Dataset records
►
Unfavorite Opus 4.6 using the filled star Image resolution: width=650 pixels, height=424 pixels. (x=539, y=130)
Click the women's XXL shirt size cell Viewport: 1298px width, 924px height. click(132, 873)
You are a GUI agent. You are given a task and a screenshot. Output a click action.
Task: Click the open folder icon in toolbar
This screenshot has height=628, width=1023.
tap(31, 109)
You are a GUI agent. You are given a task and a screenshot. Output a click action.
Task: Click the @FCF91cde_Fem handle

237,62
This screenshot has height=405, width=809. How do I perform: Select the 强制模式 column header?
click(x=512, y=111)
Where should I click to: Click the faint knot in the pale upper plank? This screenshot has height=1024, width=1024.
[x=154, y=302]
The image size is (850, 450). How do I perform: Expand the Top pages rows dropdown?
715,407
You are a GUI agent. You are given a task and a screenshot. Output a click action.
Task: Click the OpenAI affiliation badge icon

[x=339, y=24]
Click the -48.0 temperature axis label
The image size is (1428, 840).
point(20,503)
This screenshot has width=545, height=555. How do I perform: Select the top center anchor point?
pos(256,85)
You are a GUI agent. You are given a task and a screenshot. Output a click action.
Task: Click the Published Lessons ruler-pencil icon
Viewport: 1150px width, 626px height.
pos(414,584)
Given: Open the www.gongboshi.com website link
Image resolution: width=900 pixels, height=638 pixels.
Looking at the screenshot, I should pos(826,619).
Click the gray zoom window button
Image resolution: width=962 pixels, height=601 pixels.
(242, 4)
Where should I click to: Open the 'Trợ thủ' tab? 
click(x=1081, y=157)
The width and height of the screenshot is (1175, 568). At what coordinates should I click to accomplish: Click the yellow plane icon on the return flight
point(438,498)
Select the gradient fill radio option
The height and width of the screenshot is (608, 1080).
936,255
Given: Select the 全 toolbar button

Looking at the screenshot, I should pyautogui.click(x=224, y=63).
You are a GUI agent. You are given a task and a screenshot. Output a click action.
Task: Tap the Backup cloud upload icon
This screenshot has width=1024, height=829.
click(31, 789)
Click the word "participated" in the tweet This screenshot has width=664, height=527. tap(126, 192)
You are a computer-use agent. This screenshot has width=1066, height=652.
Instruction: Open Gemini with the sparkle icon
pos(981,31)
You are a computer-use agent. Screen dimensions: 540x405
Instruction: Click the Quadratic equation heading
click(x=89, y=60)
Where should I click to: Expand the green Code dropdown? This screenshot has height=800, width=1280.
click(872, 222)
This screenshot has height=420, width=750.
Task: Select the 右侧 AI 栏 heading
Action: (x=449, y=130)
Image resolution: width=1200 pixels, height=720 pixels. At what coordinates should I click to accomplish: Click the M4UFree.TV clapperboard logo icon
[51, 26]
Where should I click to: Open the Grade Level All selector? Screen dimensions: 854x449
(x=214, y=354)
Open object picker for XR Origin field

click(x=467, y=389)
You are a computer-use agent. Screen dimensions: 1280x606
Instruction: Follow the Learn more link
◄
◆ EXERCISE BRIEF: The lines above from the one with "Where should I click to: Click" through the one with "Click the -48.0 temperature axis label" are to be duplicated exactly, ends included, with nothing added.

◆ YOUR SOLUTION:
Where should I click to: Click the faint knot in the pale upper plank? This screenshot has height=1024, width=1024.
[x=154, y=302]
The image size is (850, 450). How do I perform: Expand the Top pages rows dropdown?
715,407
You are a GUI agent. You are given a task and a screenshot. Output a click action.
Task: Click the OpenAI affiliation badge icon

[x=339, y=24]
Click the -48.0 temperature axis label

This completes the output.